And so it begins: Brexit talks to focus 1st on orderly exit

Xavier Trudeau
Juin 20, 2017

Brexit Minister David Davis will begin talks with European Union officials in Brussels on Monday to work out a deal on Britain's exit from the European Union and its future relationship with the bloc.

In carefully choreographed talks that even saw the two men exchange mountaineering gifts, they agreed to discuss divorce issues before negotiations on a future trade deal can start.

Barnier said they wanted to agree on the "main principles of the key challenges of the UK's withdrawal as soon as possible", including Britain's exit bill, the rights of European Union citizens in Britain and the future of Northern Ireland. An early election this month, in which Prime Minister Theresa May lost her majority, only added to the problems.

Frenchman Barnier struck a firm tone as he said the timetable for Britain's divorce after four troubled decades of membership made sense.

"For Britain to get a good trade deal it might have to acquiesce or talks could turn sour", he said.

Davis, a prominent "Leave" campaigner in the referendum, said he was approaching the talks in a "constructive way", knowing they will be "difficult at points".

"We will build the broadest possible consensus for our Brexit plans and that means giving Parliament the maximum amount of time to scrutinise these bills by holding a two-year session of Parliament", she said.
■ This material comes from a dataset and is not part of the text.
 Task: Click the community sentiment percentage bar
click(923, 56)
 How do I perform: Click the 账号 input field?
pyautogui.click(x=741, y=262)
Anxious by immigration and loss of sovereignty, Britain voted a year ago to end its four-decades-old membership of the 28-country bloc - the first state ever to do so.

The vote came as a profound shock to Brussels against a backdrop of rising anti-EU sentiment, with many - including now US President Donald Trump - predicting the bloc's eventual break-up.

The formal negotiations kick off after British Prime Minister Theresa May's Conservative Party performed poorly in a recent snap election she called in order to provide her with more leverage during the Brexit negotiations.

The first day of official talks will begin at 1000 BST and continue until early evening, with a joint press conference at 1530 BST.

The EU says it wants to avoid the return of a "hard border" with Ireland that would require passport controls and customs checks, but how that will be possible without Britain staying part of the EU single market or customs union is not clear. "I think it was a mistake that we didn't spend more time and resources taking apart Jeremy Corbyn's economic proposals and his spending plans, which are frankly incredible and would do enormous damage to this country, to our jobs, to our economy". He said he views the talks with "informed optimism".

For that reason, Brussels wants as a priority to guarantee rights for 3 million European Union citizens in Britain and be paid tens of billions of euros it says London will owe on its departure.

But Monday's talks will seek mainly to tie down the timing, with the European Union suggesting monthly cycles over the summer.

"The best way we can spend this week is to rebuild trust", rather than tackle the big hard issues right at the start, another European source said.

Macron, a committed pro-EU leader and ally of German Chancellor Angela Merkel, easily won French legislative elections yesterday, cementing his power base.

Davis added that the United Kingdom wanted a deal good for both sides. "That will be in our mutual interest, but we 27 will formulate our interests very clearly and hopefully together".